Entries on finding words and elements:
'''

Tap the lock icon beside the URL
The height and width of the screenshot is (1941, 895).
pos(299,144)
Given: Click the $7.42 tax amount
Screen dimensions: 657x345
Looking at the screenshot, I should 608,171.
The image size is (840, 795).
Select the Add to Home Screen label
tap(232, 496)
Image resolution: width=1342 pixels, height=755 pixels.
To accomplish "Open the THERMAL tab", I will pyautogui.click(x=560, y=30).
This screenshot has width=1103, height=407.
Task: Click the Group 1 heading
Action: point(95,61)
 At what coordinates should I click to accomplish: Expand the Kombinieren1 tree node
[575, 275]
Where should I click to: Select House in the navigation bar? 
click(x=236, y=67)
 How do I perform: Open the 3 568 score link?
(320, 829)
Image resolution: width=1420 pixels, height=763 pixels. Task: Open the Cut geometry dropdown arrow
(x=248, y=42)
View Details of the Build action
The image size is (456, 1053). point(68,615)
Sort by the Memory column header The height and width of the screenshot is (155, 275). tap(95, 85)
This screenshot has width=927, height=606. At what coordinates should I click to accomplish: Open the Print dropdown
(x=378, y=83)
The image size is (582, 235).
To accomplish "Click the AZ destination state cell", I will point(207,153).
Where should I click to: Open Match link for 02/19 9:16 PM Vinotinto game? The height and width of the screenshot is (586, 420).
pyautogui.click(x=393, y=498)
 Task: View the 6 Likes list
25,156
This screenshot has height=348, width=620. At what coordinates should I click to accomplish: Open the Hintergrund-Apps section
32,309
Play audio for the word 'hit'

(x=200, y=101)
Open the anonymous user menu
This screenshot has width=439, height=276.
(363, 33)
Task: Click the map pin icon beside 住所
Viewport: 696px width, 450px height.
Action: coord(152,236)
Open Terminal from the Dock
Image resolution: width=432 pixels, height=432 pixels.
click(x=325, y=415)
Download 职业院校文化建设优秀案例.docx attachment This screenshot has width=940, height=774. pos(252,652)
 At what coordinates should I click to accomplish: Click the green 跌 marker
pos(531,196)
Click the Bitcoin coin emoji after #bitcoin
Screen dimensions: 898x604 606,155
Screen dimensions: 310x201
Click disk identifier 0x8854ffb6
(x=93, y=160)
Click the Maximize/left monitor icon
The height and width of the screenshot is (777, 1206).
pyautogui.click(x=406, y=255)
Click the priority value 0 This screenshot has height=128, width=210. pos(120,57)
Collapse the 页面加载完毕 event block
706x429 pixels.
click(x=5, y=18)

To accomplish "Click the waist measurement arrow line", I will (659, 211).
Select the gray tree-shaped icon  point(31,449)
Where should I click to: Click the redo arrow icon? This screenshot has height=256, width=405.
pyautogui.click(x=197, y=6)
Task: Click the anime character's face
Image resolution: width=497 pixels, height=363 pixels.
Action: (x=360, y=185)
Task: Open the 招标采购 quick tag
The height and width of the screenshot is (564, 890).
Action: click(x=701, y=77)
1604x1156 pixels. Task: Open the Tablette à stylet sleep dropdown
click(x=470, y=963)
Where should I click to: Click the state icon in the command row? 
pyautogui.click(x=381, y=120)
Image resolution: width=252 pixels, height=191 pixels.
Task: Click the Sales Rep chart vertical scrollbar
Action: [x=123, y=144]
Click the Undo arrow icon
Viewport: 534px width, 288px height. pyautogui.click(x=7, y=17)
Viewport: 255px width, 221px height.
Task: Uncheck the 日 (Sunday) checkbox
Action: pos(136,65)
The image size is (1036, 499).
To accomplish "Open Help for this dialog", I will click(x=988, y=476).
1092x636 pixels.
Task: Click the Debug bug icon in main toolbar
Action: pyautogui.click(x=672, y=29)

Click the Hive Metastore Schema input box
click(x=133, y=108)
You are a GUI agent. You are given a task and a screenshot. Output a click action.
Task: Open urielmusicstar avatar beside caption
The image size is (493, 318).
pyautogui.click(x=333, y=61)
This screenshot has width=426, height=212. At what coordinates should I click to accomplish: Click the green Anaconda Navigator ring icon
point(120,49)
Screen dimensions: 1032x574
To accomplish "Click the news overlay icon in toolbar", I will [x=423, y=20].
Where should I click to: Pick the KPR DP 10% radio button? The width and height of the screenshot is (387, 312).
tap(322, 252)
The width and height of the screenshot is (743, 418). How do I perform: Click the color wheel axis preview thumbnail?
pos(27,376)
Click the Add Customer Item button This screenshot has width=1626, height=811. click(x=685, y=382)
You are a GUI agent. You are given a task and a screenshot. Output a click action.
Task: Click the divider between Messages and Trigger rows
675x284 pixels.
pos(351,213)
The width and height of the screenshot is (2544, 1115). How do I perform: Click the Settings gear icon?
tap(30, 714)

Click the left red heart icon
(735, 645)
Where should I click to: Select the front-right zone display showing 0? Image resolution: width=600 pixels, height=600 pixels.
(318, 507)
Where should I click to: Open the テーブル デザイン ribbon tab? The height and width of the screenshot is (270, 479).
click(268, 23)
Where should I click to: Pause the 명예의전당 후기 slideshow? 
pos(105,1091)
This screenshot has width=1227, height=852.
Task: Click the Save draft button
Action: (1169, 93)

'''

EXERCISE GOAL: Which lines of the listing above contain the string "left"? Pull out every one of them, treating uppercase and lowercase letters as distinct.

CORRECT OUTPUT:
Click the Maximize/left monitor icon
Click the left red heart icon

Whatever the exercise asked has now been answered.